Nolan, whose professional relationship with Warner Bros. dates to the 2002 thriller "Insomnia" and includes the blockbuster "Dark Knight" trilogy, said he was in "disbelief" over the move, which jolted Hollywood and heightened anxiety over the future of movie theaters.
"They've got some of the biggest stars in the world who worked for years in some cases on these projects very close to their hearts that are meant to be big-screen experiences," Nolan told "Entertainment Tonight" in a joint interview with "Tenet" star John David Washington.
"They're meant to be out there for the widest possible audiences, and now they're being used as a loss-leader for the streaming service ... without any consultation," Nolan added. (Warner Bros. and HBO Max are both units of AT&T-owned WarnerMedia.)
He ramped up the criticism in a statement to The Hollywood Reporter on Monday, saying:
Some of our industry's biggest filmmakers and most important movie stars went to bed the night before thinking they were working for the greatest movie studio and woke up to find out they were working for the worst streaming service.
Warner Bros. declined to comment.
Nolan is one of the marquee filmmakers in the Warner Bros. orbit, a brand-name director who delivers both box-office riches ("Inception") and critical acclaim ("Dunkirk"). He is also a staunch defender of theatrical moviegoing in the age of at-home streaming.
In a 2014 op-ed in The Wall Street Journal, for instance, the Oscar-nominated director wrote that big-screen exhibition is "to the movie business what live concerts are to the music business — and no one goes to a concert to be played an MP3 on a bare stage."

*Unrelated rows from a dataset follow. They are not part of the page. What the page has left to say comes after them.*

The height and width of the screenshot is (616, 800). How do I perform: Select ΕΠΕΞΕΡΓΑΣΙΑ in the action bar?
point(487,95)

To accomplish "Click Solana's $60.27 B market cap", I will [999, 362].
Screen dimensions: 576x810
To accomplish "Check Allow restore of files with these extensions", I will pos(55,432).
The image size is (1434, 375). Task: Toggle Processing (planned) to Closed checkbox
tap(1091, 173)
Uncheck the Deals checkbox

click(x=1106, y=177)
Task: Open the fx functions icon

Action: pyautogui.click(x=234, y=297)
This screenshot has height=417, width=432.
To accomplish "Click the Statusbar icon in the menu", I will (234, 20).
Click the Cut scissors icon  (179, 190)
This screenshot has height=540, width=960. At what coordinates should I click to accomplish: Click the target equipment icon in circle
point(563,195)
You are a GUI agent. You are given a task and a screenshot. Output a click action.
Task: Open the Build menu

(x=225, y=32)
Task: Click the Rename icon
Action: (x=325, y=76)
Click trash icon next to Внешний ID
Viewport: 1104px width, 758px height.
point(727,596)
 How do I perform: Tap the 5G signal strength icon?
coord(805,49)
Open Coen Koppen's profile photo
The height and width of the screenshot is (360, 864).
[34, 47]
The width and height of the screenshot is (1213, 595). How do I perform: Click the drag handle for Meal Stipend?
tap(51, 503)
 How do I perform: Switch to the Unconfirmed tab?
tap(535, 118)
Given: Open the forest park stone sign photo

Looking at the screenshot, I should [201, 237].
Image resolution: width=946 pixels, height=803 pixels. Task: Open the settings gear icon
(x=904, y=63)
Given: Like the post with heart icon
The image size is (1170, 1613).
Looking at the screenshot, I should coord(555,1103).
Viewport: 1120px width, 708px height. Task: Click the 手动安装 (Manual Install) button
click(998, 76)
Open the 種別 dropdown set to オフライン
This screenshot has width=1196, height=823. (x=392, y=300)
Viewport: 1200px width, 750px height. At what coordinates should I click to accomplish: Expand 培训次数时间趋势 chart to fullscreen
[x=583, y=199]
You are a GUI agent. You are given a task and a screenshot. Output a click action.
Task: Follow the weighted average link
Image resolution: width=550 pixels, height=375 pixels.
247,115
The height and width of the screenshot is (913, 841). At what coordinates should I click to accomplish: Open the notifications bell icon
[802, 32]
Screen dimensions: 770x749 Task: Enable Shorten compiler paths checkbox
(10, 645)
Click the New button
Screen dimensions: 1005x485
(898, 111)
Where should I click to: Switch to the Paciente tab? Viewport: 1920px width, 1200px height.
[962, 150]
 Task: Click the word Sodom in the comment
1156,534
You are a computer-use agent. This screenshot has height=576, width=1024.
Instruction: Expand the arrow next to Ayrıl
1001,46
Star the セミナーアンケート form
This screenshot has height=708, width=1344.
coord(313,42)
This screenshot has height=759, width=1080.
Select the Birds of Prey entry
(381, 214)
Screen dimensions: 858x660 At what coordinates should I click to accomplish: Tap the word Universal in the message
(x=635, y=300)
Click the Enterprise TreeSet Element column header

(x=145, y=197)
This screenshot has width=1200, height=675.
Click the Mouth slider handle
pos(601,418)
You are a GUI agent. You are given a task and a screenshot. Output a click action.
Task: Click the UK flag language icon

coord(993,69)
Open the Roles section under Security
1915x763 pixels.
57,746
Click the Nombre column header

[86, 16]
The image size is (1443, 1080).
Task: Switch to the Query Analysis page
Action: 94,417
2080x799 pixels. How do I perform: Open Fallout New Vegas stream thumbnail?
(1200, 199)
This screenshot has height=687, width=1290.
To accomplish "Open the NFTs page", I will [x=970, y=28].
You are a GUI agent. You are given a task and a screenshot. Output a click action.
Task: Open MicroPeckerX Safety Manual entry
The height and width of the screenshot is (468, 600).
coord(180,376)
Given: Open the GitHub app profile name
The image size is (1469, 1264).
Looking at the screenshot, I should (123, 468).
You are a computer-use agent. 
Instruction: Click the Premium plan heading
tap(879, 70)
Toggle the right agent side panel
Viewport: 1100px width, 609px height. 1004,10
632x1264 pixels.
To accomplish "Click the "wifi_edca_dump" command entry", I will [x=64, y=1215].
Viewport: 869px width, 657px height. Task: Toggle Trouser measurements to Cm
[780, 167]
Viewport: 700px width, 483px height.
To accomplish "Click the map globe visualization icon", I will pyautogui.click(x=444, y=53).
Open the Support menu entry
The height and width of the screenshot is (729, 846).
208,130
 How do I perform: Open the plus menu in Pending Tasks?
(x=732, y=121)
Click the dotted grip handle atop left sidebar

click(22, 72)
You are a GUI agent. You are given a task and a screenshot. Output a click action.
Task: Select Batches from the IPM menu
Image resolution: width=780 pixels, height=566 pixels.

Warner Bros. released "Tenet" in U.S. theaters in September after three delays, making the espionage thriller the first and only big-budget Hollywood production to debut in multiplexes after they had been closed for roughly six months because of the coronavirus pandemic.
The movie grossed nearly $360 million worldwide but took in just under $60 million domestically — a disappointing haul for a film that cost at least $200 million to produce.
Warner Bros. is taking a different approach to the 2021 release calendar, announcing last week that 17 movies would arrive in traditional theaters at the same time they land on HBO Max for one month.
HBO Max subscribers will receive instant access to highly anticipated films such as Denis Villeneuve's remake of "Dune"; the fourth installment in the "Matrix" saga; sequels to "Suicide Squad" and "Space Jam"; and a "Sopranos" prequel titled "The Many Saints of Newark."
Download the NBC News app for breaking news and politics
The new hybrid model is a dramatic departure from Hollywood's standard operating procedure, where movies are released in "windows" — theatrical exhibition for an exclusive 90-day engagement, followed by rollouts on other platforms.
In key markets such as Los Angeles and New York City, most theaters are still closed. WarnerMedia CEO Jason Kilar said in an interview Thursday with CNBC that the company's decision was tied to the grim reality of the pandemic.
“That’s why we’re doing it. We haven’t spent one brain cell on what the world looks like in 2022," Kilar said.
He added: "I have conviction that for the next several decades there will be a very large volume of consumers worldwide that will choose on any given night, especially a Friday or Saturday night, to go out to a theater to be entertained by a great Warner Brothers movie."